17 Jul 2013

Cameron ditches minimum alcohol prices amid lobbying claims

As the government shelves plans for a minimum unit price for alcohol amid claims of lobbying, a Tory MP says that she fears “public health has been downgraded.”

Minimum Unit Price (G)

A consultation document last year recommended a base price of 45p per unit in England and Wales. However in a U-turn today, the government announced it was scrapping the proposal.

Prime Minister David Cameron said: “We are introducing today what is effectively a minimum price because we are saying it’s going to be illegal to sell alcohol below the rate of duty plus VAT.

“Supermarkets or shops deeply discounting alcohol will be made illegal. That, I think, will be a positive step forward.”

He added that there were arguments with “a lot of merit” in favour of a minimum price but there were also problems.

“There’s a degree of legal uncertainty – it’s been introduced in Scotland but it’s still under legal challenge – and there’s also question marks about the evidence behind it and how well it can work.

“So, when we have more evidence about how it can work and when we’ve got more certainty about the legal issues I think it’s an idea that has merit, that I’ll be happy to consider again.”

In the end the buck stops absolutely here. These are both decisions that I have made – David Cameron

The announcement comes on the same day that Cameron is under-fire over lobbying fears in the decision to shelve plans for plain packaging for cigarettes.

Critics have also questioned the role party election strategist Lynton Crosby has had in the u-turn.

However Mr Cameron stressed that the decision to shelve the plans had been made “by me as Prime Minister.”

“In the end the buck stops absolutely here,” he said. “These are both decisions that I have made, I think they are the right ones because we need the evidence base, we need the legal certainty and then we can move ahead.

“But until then it makes sense not to move ahead.”


However Conservative MP Sarah Wollaston, who is also a GP, said she was “very disappointed” by the decisions to drop minimum unit pricing for alcohol and plain packaging for tobacco.

Dr Wollaston told BBC News Channel: “I do fear that public health has been downgraded by removing both of these very important measures from the agenda. I think actually what the public are really worried about is the parasitical influence that we get from hidden lobbying. That’s what I’d like to see addressed.”

Asked if she saw the public health U-turns as evidence of Mr Crosby’s influence over policy, Dr Wollaston said: “I don’t want to personalise this, but I do think that the influence of lobbying throughout this has been very pervasive and I think it’s very disturbing and it’s absolutely why we should have complete transparency.

“I would like, for example, to know who else is paying for Mr Crosby’s services… The public have a right to know, I want to know, who else is paying for people’s services when they have such an influential position with senior politicians.”

Not enough evidence

In a statement to MPs, Home Office Minister Jeremy Browne said the ban on selling alcohol for less than the price of duty and VAT in England and Wales would mean a can of lager would in future cost at least 40p.

He said: “There has been much speculation about the Government’s plans on minimum unit pricing.
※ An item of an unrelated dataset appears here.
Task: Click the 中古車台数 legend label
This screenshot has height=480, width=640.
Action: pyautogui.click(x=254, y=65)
This will remain a policy under consideration, but will not be taken forward at this time.

“We do not yet have enough concrete evidence that its introduction would be effective in reducing harms associated with problem drinking … without penalising people who drink responsibly.”
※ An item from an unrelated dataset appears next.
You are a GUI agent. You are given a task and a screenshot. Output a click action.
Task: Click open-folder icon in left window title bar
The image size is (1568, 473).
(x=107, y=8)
The Minister added: “We will tackle the most egregious examples of cheap alcohol by banning sales of alcohol below the value of alcohol duty and VAT.

“This will come into effect in England and Wales no later than spring 2014 and will stop the worst instances of deep discounting which result in alcohol being sold cheaply and harmfully.
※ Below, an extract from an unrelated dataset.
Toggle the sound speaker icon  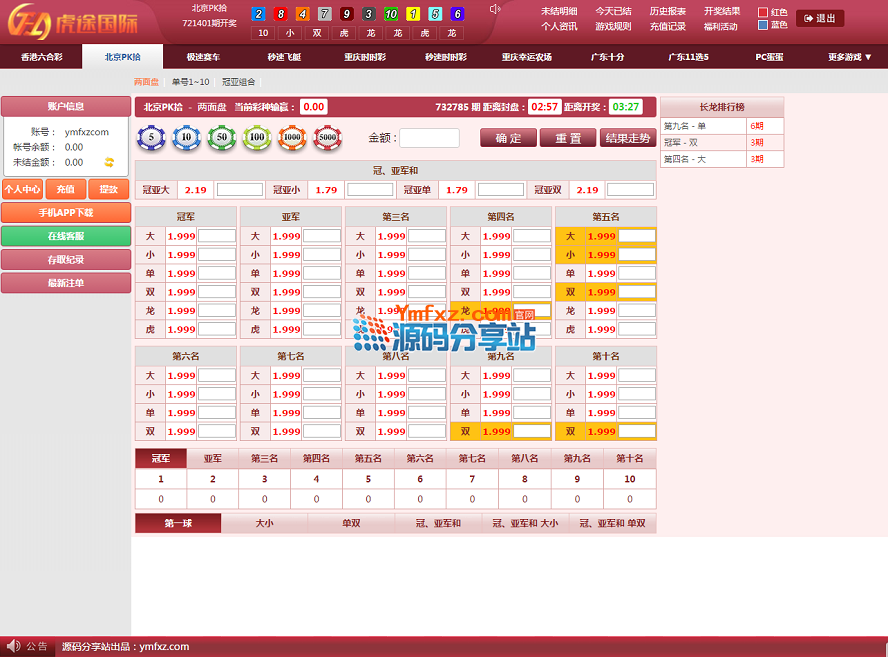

“It will no longer be legal to sell a can of ordinary strength lager for less than about 40p.”

The decision not to ban deals such as “buy one get one free” was taken because “there remains a lack of convincing evidence that it would have a significant effect in reducing consumption”.

Mr Browne said: “It would not be a reasonable course of action for us to introduce a ban, especially at a time when responsible families are trying hard to balance their household budgets.”